Exercise requirements -> Restate exactly the lines below, from the one containing "How do I perform: Click" through the final line, and leave out the pictures.

[Stored data]
-------

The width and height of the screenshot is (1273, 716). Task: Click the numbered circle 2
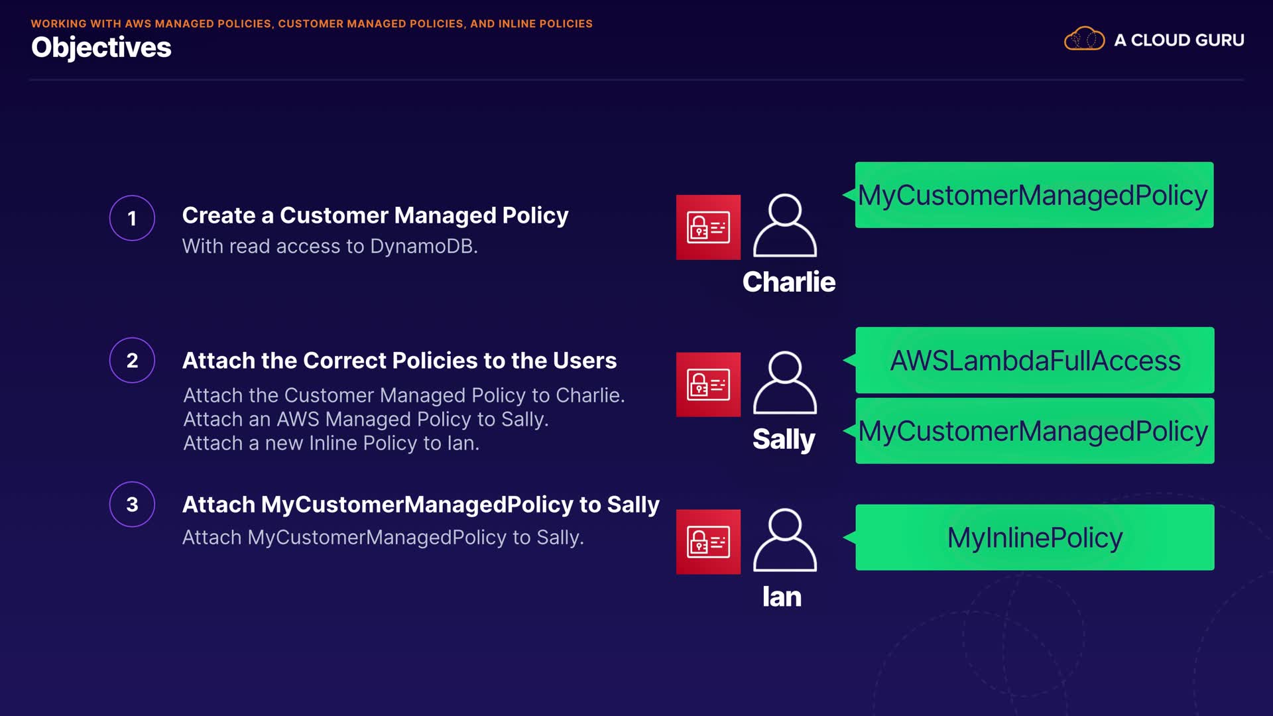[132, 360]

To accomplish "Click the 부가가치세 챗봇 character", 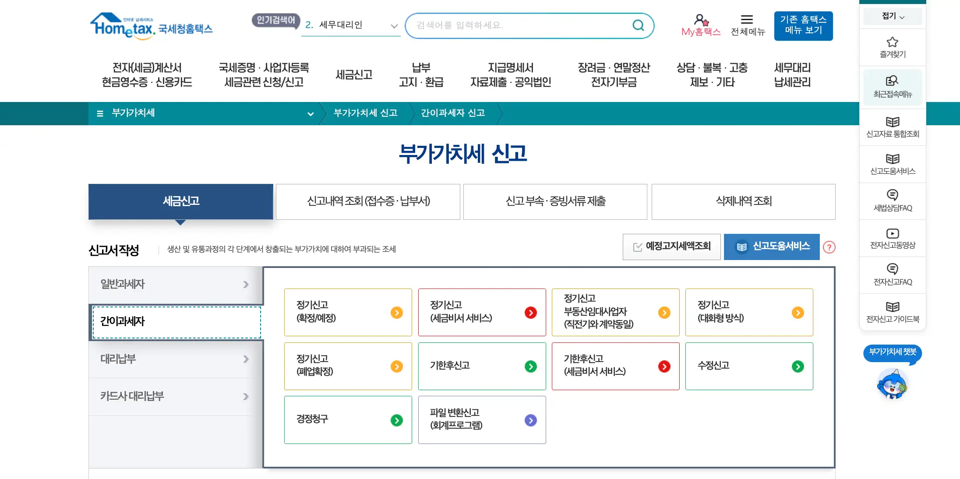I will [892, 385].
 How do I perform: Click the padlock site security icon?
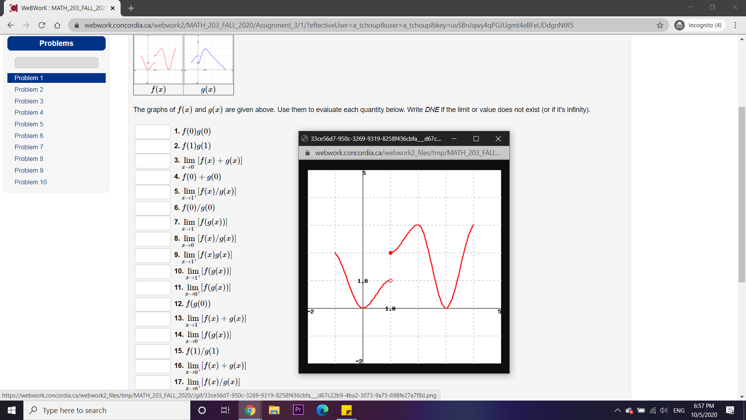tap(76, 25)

-------

Exercise output ->
 How do I perform: Click the padlock site security icon?
tap(76, 25)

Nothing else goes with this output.